Okul seçimi, anaokulundan üniversiteye kadar, tam bir çelişkiler yumağı, doğru okulu seçmek, her zaman için mümkün olmayabiliyor...

Son yıllarda uygulamaya konulan ikamete dayalı kayıt sisteminde, öğrenciler, güya, evlerine en yakın okullar içerisinde, istediklerine gidebileceklerdi ama bu şansı, çok azı yakalayabiliyor.
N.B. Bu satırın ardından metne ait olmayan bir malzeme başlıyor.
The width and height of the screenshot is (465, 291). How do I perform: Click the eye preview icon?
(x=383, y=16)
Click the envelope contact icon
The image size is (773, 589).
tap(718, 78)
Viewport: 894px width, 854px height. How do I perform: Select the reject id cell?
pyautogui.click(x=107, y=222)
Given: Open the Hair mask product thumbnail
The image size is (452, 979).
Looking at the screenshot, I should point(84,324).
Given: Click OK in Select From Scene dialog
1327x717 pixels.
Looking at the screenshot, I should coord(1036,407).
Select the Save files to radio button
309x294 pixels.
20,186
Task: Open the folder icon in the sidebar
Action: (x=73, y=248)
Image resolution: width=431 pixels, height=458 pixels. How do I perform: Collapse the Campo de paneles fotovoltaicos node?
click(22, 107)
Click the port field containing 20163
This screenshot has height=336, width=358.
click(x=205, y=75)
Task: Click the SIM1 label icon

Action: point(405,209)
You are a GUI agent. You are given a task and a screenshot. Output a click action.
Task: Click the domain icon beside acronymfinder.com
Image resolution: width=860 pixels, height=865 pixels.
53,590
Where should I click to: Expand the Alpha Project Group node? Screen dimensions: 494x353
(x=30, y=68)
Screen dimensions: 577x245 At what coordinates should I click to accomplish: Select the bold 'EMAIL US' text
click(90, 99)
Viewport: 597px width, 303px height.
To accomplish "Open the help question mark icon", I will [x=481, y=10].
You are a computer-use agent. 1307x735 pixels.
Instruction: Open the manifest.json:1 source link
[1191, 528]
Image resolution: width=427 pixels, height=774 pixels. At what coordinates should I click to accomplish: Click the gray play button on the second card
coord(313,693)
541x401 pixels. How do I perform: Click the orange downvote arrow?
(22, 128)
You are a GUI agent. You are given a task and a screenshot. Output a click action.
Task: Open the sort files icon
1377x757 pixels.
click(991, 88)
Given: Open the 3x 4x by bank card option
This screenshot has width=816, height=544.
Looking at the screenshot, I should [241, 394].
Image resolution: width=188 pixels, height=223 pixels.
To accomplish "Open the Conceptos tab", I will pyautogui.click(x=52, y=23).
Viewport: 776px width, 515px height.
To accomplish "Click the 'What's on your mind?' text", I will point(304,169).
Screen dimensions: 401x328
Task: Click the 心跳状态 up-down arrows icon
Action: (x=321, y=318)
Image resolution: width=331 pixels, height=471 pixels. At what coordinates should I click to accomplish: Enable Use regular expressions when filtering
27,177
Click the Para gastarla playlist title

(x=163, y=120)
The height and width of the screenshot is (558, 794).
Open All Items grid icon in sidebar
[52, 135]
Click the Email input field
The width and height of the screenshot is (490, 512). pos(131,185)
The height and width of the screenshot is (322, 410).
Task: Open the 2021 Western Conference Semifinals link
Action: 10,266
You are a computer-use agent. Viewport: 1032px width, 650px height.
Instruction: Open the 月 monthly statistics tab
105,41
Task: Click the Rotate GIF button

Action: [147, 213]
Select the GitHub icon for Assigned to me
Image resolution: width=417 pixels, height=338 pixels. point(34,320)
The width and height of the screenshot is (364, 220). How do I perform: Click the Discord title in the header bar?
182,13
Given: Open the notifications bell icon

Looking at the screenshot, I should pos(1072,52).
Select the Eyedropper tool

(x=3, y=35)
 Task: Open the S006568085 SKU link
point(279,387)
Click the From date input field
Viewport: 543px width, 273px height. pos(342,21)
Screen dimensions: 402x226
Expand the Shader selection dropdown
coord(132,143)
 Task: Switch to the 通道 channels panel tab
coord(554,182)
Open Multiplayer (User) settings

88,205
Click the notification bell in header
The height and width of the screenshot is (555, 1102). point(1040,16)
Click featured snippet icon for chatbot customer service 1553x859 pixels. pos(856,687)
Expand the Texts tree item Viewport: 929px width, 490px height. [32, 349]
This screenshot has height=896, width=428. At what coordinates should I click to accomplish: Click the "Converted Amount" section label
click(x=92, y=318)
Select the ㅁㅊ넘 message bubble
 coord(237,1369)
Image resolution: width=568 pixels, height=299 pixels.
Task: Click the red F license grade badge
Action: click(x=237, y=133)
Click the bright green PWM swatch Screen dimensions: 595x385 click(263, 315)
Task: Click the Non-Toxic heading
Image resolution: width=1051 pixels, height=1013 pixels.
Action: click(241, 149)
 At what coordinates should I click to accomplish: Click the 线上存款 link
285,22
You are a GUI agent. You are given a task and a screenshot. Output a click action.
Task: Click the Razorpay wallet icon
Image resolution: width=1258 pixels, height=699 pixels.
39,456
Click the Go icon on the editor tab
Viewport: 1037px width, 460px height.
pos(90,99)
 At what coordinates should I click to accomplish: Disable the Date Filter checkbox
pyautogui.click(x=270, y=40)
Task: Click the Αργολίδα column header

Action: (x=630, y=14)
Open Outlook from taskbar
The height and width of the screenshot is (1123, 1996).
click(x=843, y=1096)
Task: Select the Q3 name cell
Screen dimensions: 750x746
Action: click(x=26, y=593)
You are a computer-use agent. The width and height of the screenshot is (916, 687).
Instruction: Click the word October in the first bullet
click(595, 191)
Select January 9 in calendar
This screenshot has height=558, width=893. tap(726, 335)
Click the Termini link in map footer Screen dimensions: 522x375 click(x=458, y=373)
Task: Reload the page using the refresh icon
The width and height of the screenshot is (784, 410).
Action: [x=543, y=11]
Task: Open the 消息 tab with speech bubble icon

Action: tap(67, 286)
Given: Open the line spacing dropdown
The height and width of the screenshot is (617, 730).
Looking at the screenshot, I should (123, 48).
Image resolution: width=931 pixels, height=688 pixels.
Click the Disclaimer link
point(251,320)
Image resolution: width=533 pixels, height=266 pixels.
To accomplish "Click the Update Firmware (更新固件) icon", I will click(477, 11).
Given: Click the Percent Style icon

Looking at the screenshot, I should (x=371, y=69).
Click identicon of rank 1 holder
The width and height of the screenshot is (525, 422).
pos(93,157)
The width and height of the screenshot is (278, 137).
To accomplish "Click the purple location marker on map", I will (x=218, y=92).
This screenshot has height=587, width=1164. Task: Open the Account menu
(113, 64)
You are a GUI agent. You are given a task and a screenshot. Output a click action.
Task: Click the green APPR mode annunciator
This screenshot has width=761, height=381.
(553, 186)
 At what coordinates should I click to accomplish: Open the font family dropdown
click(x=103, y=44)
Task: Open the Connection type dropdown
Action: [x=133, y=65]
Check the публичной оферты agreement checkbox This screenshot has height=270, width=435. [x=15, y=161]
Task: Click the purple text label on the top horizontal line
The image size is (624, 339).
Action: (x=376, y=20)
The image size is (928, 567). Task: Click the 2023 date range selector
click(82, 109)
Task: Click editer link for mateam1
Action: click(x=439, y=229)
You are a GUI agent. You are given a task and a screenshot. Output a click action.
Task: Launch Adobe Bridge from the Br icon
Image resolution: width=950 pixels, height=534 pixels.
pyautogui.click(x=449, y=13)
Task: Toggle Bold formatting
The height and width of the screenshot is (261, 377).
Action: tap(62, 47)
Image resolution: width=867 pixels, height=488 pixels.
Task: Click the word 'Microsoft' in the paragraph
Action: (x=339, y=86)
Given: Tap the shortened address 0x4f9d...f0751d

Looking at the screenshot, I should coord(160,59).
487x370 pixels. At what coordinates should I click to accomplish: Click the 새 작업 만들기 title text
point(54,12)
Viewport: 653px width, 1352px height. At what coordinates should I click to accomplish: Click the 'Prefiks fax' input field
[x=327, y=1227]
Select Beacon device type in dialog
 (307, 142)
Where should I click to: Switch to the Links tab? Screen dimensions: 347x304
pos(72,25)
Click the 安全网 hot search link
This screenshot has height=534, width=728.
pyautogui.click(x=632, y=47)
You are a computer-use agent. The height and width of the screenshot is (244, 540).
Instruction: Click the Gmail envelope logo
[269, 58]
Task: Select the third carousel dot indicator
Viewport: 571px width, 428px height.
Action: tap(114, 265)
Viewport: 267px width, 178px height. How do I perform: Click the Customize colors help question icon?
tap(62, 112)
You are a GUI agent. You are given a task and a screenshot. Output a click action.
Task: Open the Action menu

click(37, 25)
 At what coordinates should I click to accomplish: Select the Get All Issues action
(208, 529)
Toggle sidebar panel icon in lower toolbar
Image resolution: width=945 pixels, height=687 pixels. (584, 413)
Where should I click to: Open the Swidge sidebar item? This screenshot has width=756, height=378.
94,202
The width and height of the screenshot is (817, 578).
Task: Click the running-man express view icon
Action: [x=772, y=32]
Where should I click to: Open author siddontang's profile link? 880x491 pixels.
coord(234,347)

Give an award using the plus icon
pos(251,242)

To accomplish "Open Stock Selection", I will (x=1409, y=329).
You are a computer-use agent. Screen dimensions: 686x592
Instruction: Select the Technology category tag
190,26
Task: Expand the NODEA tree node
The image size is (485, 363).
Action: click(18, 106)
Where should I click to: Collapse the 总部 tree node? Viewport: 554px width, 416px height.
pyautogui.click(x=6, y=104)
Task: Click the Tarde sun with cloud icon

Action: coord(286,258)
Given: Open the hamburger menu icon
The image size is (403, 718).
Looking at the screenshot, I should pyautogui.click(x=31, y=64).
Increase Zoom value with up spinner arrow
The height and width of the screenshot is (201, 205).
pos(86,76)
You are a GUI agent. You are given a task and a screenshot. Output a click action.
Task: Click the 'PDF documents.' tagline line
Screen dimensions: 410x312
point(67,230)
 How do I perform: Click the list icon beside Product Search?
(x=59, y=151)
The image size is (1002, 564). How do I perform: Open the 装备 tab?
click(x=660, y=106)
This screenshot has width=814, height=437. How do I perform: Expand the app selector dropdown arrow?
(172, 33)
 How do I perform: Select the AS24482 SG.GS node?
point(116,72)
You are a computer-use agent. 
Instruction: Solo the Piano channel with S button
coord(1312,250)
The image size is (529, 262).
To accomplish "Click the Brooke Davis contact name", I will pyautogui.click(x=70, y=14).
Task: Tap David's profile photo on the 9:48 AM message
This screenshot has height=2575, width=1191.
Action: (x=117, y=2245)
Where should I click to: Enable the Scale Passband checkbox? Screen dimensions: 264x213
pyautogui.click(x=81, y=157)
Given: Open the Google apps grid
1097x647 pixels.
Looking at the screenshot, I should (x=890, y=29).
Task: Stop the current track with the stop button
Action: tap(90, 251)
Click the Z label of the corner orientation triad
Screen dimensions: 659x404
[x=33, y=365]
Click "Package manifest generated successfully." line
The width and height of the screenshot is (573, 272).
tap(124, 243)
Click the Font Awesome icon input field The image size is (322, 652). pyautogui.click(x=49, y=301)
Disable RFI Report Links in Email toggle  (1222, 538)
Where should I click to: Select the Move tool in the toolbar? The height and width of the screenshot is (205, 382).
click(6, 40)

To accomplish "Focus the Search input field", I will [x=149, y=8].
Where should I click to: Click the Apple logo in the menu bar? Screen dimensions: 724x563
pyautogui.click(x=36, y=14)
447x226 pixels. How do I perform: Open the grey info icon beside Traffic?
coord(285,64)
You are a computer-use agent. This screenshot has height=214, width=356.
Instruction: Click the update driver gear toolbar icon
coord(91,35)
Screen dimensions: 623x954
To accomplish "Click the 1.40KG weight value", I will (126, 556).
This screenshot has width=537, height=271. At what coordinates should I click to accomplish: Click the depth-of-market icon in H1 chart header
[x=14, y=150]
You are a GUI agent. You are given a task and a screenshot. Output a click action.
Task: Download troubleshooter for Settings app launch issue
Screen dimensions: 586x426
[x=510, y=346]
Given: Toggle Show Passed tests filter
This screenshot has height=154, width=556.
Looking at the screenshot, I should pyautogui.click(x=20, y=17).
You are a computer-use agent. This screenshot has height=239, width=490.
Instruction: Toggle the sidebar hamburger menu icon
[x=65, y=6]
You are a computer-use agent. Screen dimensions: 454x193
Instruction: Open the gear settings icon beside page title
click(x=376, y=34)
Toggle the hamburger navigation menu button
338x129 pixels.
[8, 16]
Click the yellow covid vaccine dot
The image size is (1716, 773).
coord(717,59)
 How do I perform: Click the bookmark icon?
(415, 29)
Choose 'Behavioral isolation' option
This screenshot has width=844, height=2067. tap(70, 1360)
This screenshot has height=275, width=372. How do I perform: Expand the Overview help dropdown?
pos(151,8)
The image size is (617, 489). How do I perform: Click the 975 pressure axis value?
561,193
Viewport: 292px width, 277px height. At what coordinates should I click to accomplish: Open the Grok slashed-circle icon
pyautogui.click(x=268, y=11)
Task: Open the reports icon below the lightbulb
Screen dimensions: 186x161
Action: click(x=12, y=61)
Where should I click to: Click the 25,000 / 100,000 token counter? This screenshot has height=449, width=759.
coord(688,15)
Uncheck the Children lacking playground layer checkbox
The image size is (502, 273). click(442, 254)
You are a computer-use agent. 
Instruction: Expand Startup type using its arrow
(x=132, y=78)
Meslek seçiminde durum farklı değil. Gençler, hayalini kurdukları mesleklerden daha çok, iş bulabilecekleri alanlara yöneliyorlar ki, bu konuda da adeta köşeye sıkışmış durumdalar. Çünkü en garantili mesleklerde bile iş bulma şansı yok denecek kadar az...

İşte bu yüzden, tek okula, tek mesleğe, tek sektöre odaklanma yerine, çok daha geniş bir yelpazeden seçimler yaparak, her türlü olasılığı göz önünde bulundurmak gerekiyor. Yoksa derin hayal kırıklıkları, küskünlükler ve en önemlisi de hayattan kopuşlar başlıyor.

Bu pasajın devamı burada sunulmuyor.